A district council that has been ordered to fluoridate its water supply by the New Zealand government is resisting the move, citing the USA’s National Toxicology Program (NTP) report that prenatal exposure to fluoride, at a level previously said to be safe, increases the risk of neurotoxic brain damage, as measured in IQ scores.
The Rotorua Lakes Council, responding to public opposition, questioned “the safety and legality behind a government directive to fluoridate the city’s water supply.”
“Some had expressed concern after reading overseas reports on the impact of fluoridation, which the council put to the ministry. One of these was a United States National Toxicology Program systemic review of fluoride exposure and neurodevelopmental and cognitive effects,” reported RNZ.
It was a rare occurrence in which concern for neurotoxicity has been acknowledged by a government body and reported in the press. The NTP report findings remain unreported by the daily press and television networks in the USA over four months after their release.

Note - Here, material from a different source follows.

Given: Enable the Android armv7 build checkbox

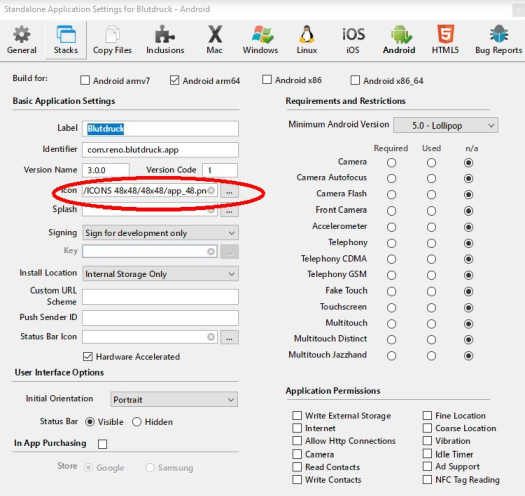Looking at the screenshot, I should click(85, 80).
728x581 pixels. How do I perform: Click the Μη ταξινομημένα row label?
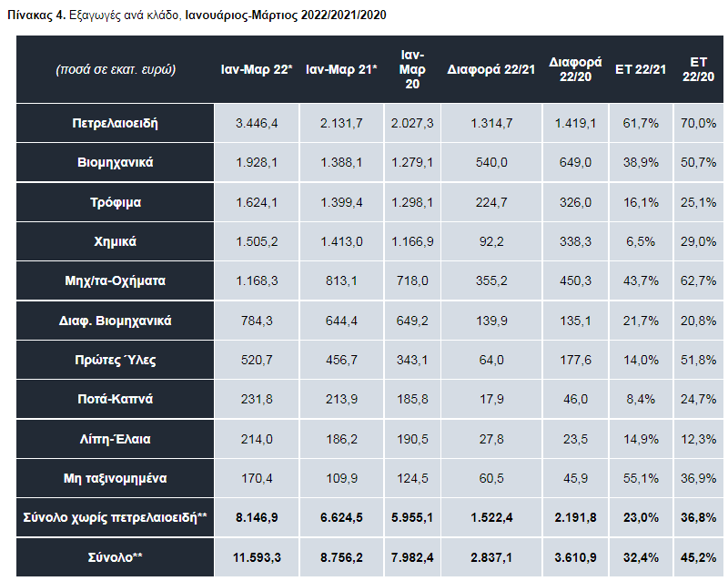click(x=115, y=478)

Council officers noted in a letter to the Ministry of Health, “There is a recent Systemic Review of the state of the scientific research on Fluoridation carried out by the National Toxicology Program (NTP), and the Public Health Service U.S. Department of Health and Human Services…. This review highlights some concerns around the safety of fluoride in water supplies, and was released in May 2022. A further, updated version of this review was finalised in September 2022 and released in March 2023. This information does not appear to have been included in the Ministry of Health scientific background available to the public, and was not available when they made their directive to Councils to fluoridate community water supplies. The Systemic Review by the NTP shows strong links in the research around exposure to fluoride and neurodevelopmental and cognitive health effects.”
In response the Ministry stated that it was not convinced “of neurological effects at fluoride concentrations achieved by fluoridation of water supplies in Aotearoa New Zealand.”
A Texas town of 22,000 north of Austin has announced that it will cease water fluoridation on December 1.
“After careful consideration and thorough evaluation of scientific research, public opinion, and the potential health and environmental impacts, we have concluded that it is in the best interest of our community to discontinue the practice of water fluoridation effective December 1, 2023,” wrote Shean R. Dalton, General Manager of the Brushy Creek Municipal Utility District September 1.
The General Manager noted the mounting body of evidence that raised concern over the health effects of fluoridation.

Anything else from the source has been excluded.